* **SOBRE O EXERCÍCIO**
Copie palavra por palavra o trecho que vai da linha que contém "You are a computer-use" até o fim das linhas abaixo, com as duas pontas incluídas. Não inclua as imagens na resposta.
================================
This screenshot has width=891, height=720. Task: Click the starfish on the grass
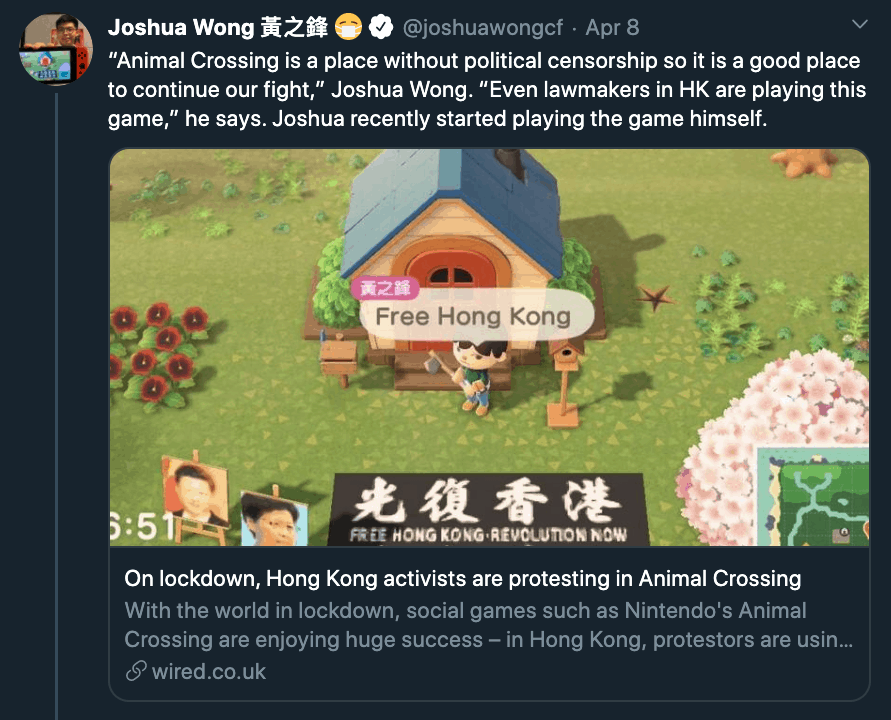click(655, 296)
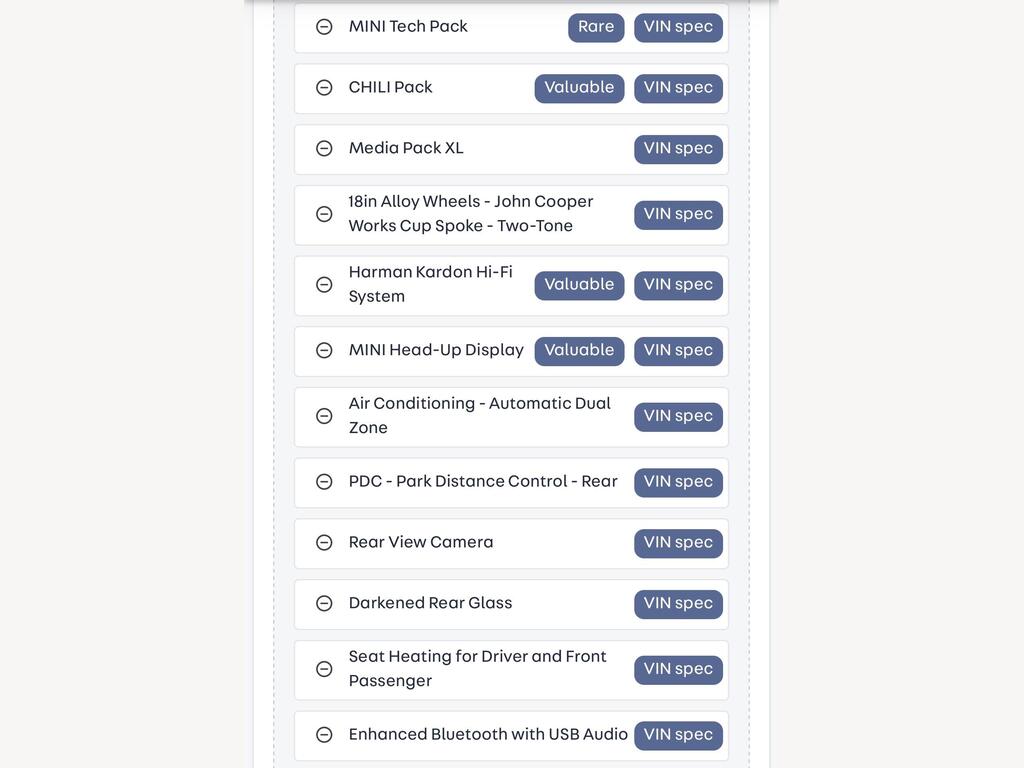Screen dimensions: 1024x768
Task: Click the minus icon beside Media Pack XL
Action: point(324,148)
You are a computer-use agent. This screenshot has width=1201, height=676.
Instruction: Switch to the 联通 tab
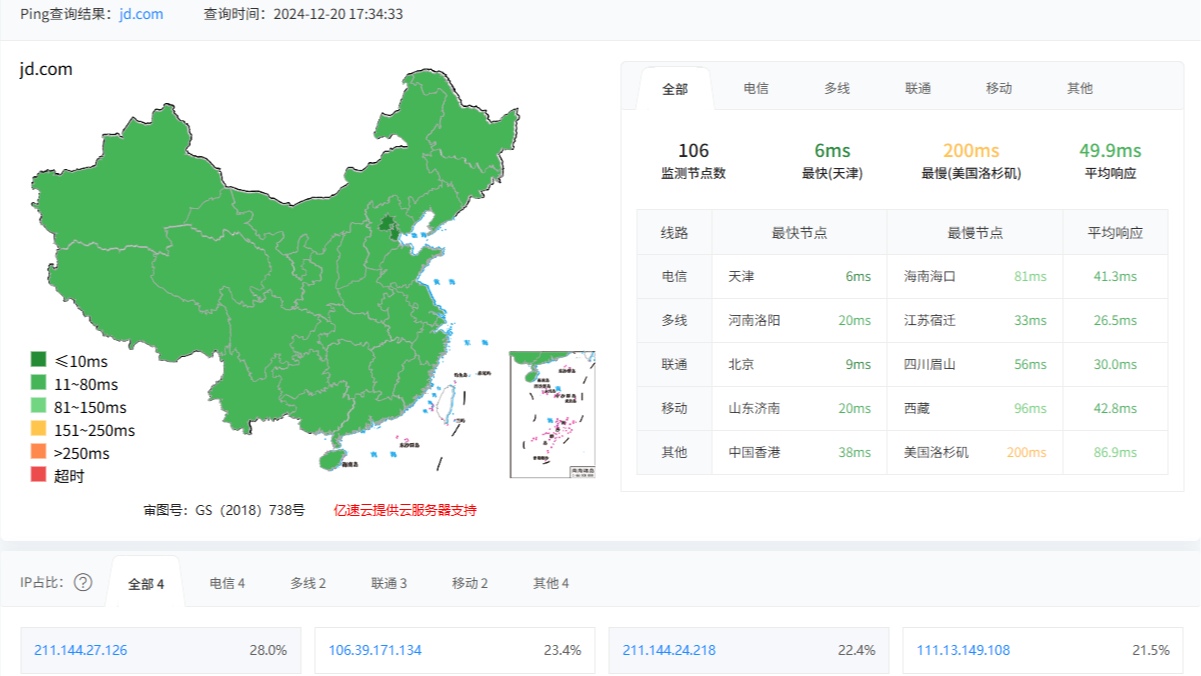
================================
* **RESPOSTA**
You are a computer-use agent. This screenshot has width=1201, height=676.
Instruction: Switch to the 联通 tab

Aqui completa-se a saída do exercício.